What are the lines, written out exactly, from the one containing "Maximize the Settings" to the end of the entries below? Include both ends and nothing more.

[Saved data entries]
━━━━━━━━━━

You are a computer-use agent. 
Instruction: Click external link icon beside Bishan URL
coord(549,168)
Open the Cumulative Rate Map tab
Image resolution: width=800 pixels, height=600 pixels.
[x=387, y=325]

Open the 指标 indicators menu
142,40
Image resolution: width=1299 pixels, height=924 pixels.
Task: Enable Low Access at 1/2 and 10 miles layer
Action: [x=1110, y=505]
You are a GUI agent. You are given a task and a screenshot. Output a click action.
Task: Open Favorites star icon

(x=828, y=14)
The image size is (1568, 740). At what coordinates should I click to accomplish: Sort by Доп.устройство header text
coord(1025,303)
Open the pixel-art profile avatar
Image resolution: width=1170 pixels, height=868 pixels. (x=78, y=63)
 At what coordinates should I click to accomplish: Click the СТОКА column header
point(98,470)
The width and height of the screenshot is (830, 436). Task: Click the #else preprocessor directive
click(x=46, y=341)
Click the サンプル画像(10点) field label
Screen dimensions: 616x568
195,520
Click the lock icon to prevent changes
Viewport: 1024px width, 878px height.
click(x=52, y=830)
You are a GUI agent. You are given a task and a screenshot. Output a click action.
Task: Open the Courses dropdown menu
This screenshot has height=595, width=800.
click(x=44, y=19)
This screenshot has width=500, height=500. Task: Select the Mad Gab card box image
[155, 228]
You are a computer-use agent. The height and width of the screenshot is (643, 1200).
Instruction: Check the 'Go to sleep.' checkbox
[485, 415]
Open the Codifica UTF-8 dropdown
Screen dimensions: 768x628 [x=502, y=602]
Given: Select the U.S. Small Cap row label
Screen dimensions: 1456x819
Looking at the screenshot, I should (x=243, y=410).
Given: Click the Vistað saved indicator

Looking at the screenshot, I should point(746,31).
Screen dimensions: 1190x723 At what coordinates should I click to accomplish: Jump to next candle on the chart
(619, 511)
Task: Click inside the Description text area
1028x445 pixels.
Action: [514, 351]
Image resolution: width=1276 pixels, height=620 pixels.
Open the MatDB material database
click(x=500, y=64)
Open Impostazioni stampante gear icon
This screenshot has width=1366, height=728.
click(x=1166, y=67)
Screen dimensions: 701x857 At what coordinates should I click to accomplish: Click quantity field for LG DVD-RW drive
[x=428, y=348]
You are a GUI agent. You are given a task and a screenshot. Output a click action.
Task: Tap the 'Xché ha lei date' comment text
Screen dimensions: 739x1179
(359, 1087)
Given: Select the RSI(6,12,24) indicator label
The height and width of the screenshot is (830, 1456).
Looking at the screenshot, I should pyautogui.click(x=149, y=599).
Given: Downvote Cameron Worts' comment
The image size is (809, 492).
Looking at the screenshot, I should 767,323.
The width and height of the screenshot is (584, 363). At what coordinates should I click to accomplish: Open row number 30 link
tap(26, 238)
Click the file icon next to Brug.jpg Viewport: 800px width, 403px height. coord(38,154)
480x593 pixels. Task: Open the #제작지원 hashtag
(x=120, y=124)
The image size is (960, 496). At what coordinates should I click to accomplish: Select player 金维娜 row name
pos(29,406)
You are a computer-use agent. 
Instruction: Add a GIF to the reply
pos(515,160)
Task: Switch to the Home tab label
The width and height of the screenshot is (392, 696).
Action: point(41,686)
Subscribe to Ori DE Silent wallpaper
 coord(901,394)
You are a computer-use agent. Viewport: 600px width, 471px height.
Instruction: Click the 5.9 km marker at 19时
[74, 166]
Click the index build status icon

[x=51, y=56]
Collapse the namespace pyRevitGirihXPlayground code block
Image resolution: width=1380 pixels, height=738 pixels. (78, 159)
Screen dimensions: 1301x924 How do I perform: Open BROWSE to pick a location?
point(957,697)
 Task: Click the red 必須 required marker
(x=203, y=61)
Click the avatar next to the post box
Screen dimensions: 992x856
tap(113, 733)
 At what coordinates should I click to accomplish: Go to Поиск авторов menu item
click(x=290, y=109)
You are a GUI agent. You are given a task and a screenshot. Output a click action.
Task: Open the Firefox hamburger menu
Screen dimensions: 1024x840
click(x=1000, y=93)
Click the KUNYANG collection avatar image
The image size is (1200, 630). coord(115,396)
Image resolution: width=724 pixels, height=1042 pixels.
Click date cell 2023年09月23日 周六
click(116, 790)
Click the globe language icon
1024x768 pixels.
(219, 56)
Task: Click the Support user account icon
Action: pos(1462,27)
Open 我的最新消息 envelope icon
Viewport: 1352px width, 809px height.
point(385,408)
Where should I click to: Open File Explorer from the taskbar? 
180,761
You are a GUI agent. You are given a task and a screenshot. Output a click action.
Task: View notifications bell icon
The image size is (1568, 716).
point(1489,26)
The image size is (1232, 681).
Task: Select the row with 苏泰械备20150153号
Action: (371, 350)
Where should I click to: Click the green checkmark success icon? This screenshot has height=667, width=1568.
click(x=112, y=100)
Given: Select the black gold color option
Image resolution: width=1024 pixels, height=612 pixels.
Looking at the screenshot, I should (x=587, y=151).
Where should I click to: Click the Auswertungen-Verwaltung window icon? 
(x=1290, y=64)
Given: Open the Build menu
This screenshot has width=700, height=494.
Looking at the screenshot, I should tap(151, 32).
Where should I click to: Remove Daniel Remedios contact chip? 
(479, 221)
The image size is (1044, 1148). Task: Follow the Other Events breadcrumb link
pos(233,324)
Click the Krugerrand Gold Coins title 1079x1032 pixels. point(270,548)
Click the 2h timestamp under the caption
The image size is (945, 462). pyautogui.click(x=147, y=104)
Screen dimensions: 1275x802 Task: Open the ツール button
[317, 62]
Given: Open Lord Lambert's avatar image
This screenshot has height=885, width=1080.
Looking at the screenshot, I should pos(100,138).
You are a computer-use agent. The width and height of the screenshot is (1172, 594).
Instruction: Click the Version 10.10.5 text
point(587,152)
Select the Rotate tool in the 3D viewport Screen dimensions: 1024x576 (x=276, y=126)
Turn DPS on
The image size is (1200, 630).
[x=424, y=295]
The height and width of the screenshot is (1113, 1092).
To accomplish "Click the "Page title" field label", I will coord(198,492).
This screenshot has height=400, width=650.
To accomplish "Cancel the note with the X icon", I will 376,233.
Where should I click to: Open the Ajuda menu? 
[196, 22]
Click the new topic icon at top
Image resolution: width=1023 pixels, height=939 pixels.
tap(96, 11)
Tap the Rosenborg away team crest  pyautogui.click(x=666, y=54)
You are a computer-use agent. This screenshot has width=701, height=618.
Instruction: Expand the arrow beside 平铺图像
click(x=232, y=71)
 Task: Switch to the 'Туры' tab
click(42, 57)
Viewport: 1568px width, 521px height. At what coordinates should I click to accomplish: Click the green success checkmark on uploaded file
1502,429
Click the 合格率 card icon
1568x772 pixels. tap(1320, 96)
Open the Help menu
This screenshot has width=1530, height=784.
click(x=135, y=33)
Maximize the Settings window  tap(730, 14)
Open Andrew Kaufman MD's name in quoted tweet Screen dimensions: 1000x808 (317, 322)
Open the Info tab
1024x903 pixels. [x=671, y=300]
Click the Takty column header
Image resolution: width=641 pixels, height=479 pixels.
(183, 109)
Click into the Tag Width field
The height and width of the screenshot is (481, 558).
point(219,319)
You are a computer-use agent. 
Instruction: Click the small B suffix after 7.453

━━━━━━━━━━

▶ **Result**
Maximize the Settings window  tap(730, 14)
Open Andrew Kaufman MD's name in quoted tweet Screen dimensions: 1000x808 (317, 322)
Open the Info tab
1024x903 pixels. [x=671, y=300]
Click the Takty column header
Image resolution: width=641 pixels, height=479 pixels.
(183, 109)
Click into the Tag Width field
The height and width of the screenshot is (481, 558).
point(219,319)
You are a computer-use agent. 
Instruction: Click the small B suffix after 7.453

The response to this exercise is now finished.